Dans ce contexte, mercredi 9 octobre, les Sénateurs Lindsey Graham (républicain) et Chris Van Hollen (démocrate) ont présenté les grandes lignes d’une proposition de loi bipartisane visant à sanctionner Ankara au plan économique. Cette proposition de loi, qui sera soumise au vote la semaine prochaine, est orientée contre les secteurs de la défense et de l’énergie, ainsi que contre sept hauts dignitaires turcs, y compris le président Erdogan et les ministres de la Défense et des Affaires étrangères, dont les actifs aux Etats-Unis seraient gelés tandis qu’ils se verraient frappés d’une interdiction d’entrée sur le territoire américain. Plus précisément, les sanctions proposées visent à isoler le secteur turc de la défense en visant toute personne susceptible d’apporter un soutien financier, matériel ou technologique aux forces armées turques, ou d’engager des relations commerciales avec ces dernières. Elles interdiraient également la vente d’équipement et de munitions aux forces turques. Afin d’en élargir la portée, le texte menacerait de sanctions similaires toute personne ou entité qui ferait affaire avec le secteur de l’énergie turc (gaz et pétrole), considéré comme un soutien des forces armées.
Ces sanctions revêtent une importance considérable dans la mesure où elles seraient, pour la première fois, dirigées à l’encontre d’un allié majeur de Washington, a fortiori membre de l’OTAN. A cet égard, les sénateurs demandent d’ailleurs que les sanctions prévues par les dispositions légales de la loi CAATSA de 2017 (Countering America’s Adversaries Through Sanctions Act) soient imposées à la Turquie à la suite de son acquisition du système de défense russe S-400. Le président Trump avait demandé que l’application de ces sanctions soit retardée.
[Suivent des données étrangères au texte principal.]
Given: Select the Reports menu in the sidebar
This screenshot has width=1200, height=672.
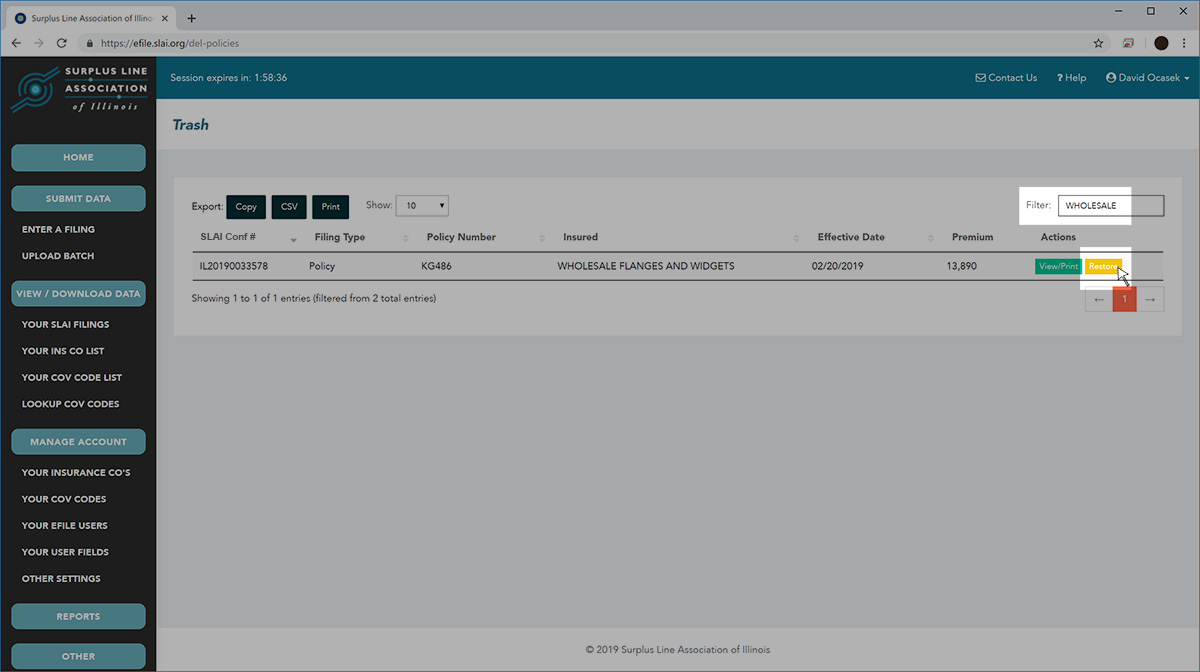Looking at the screenshot, I should (x=78, y=616).
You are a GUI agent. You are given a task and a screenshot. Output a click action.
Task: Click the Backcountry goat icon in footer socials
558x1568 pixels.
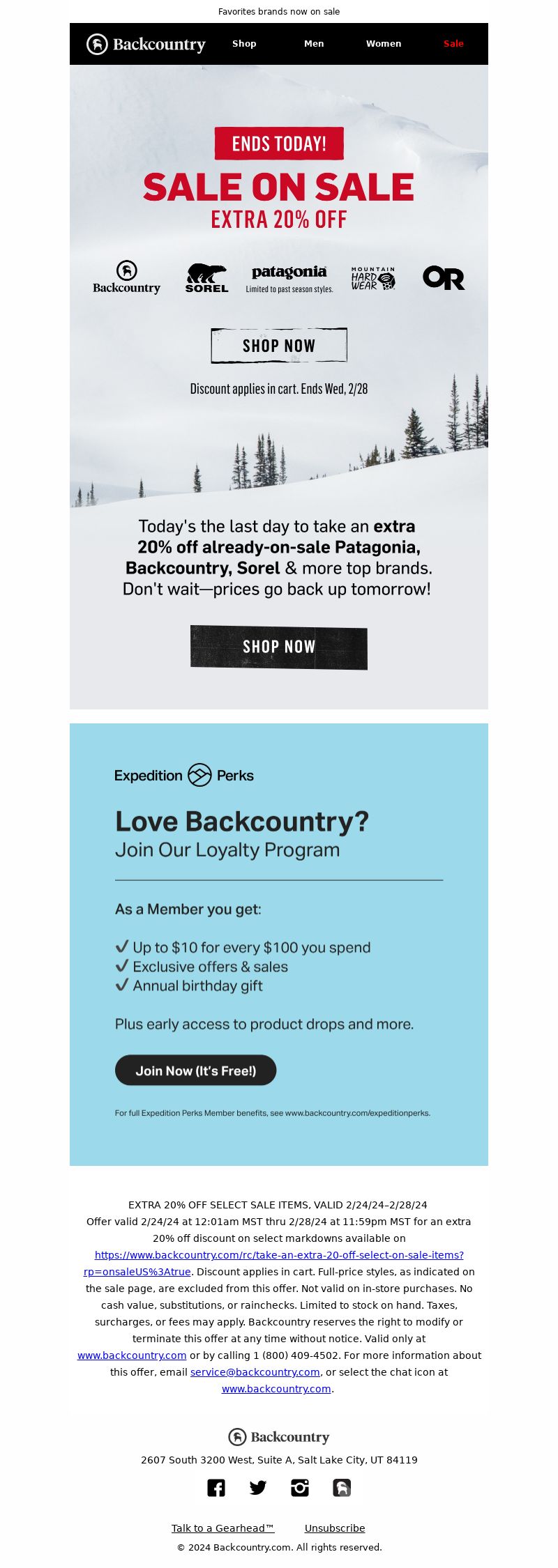(x=342, y=1488)
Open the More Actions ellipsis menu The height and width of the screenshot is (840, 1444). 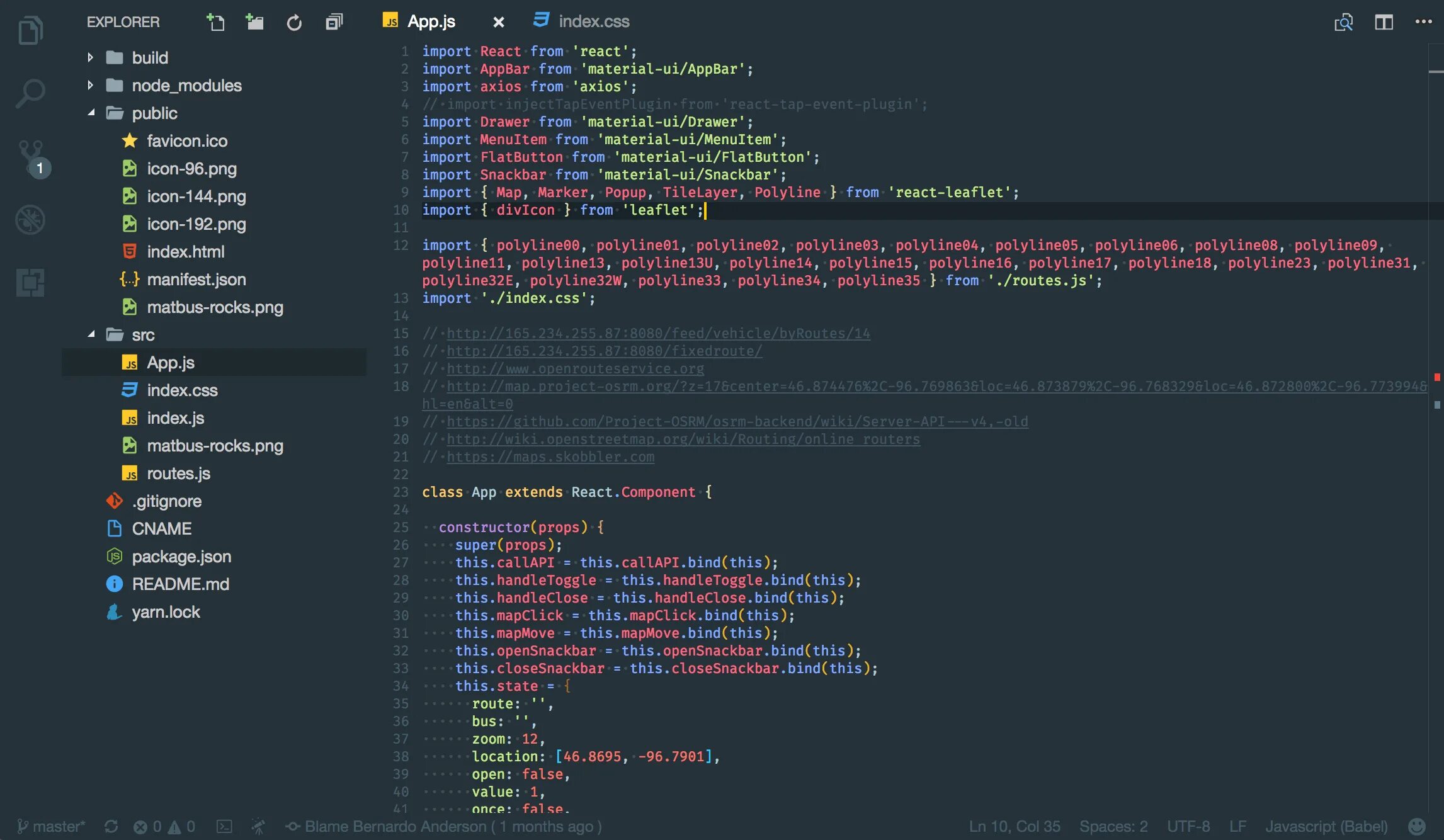tap(1423, 21)
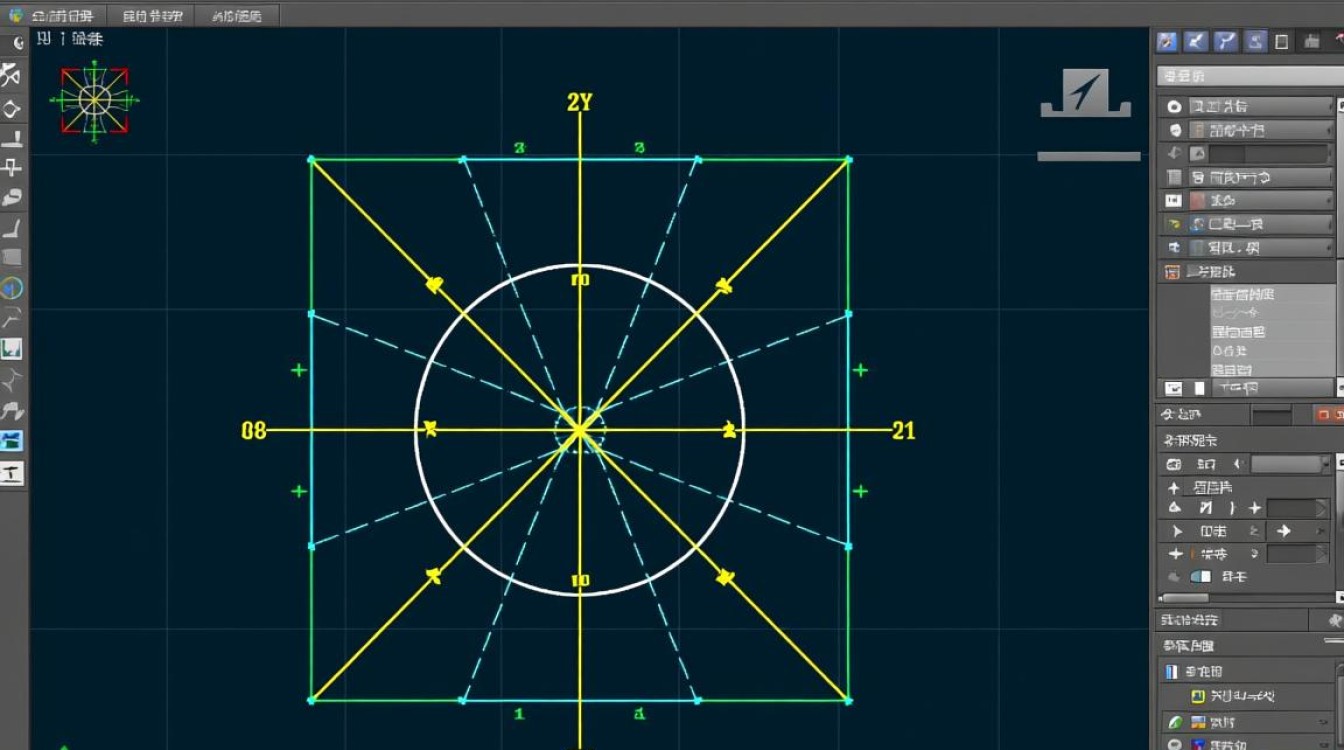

Enfin, Lindsey Graham et le démocrate Christopher Coons demandent également à ce que l’ensemble des Sénateurs reçoive des explications de la part du Pentagone, du Département d’Etat et de la communauté du renseignement sur la décision du Président de retirer les troupes américaines du nord de la Syrie, décision qui aurait été prise à l’encontre des conseils militaires et diplomatiques.
La décision de Donald Trump, moralement choquante et dangereuse par ses conséquences potentielles, révèle de manière claire l’idée que les Etats-Unis priorisent le maintien de leur relation avec Ankara. Cet allié difficile et complexe reste un membre de l’OTAN avec une position stratégique indéniable : il est situé dans une région critique et garde les portes de l’Europe, vis-à-vis de laquelle Ankara joue du levier migratoire. Une imposition de sanctions contre la Turquie pourrait mettre à mal la relation turco-américaine et il est donc probable que le président Trump fasse tout pour empêcher l’aboutissement de la démarche du Sénat. A cet égard, il semblerait que Donald Trump cherche à prendre de vitesse l’initiative du Congrès. Selon le secrétaire au Trésor Steve Mnuchin, le président américain se préparerait à signer un décret (executive order) ordonnant des sanctions à l’encontre d’individus et d’entités turques afin de court-circuiter le texte sénatorial et de conserver la main sur les modalités d’éventuelles sanctions économiques.
Dans les jours qui ont suivi l’incursion turque dans le nord de la Syrie, certains pays européens ont suspendu leurs exportations d’équipement militaire vers la Turquie (Norvège, Pays-Bas, Allemagne, France). Si les Etats-Unis suivaient le mouvement, Ankara devrait se tourner durablement vers Moscou ou Pékin afin de s’approvisionner en matériel militaire, or un tel revirement aurait un lourd impact sur l’Alliance atlantique. Et même si la Chine et la Russie étaient alors frappées de sanctions pour avoir vendu des armes à la Turquie, leurs gains géopolitiques (éloignement de la Turquie de l’OTAN et des Etats-Unis), stratégiques (mise en œuvre de systèmes d’armes complexes en réseau pouvant permettre d’acquérir des informations sur les systèmes américains que les forces turques mettent également en œuvre) et économiques pourraient primer sur les effets, nécessairement limités, d’éventuelles sanctions américaines. Dans les faits, de telles sanctions contre Ankara seraient susceptibles de déstabiliser l’équilibre, déjà en voie d’effondrement. Néanmoins, une absence de réaction pour contrebalancer la décision présidentielle enverrait un signal des plus défavorables à l’ensemble des alliés de Washington, en particulier dans les zones où les Etats-Unis s’appuient sur des forces locales dans le cadre du paradigme « train, advise, assist », qui structure souvent l’action des forces américaines à l’étranger, comme par exemple en Afghanistan.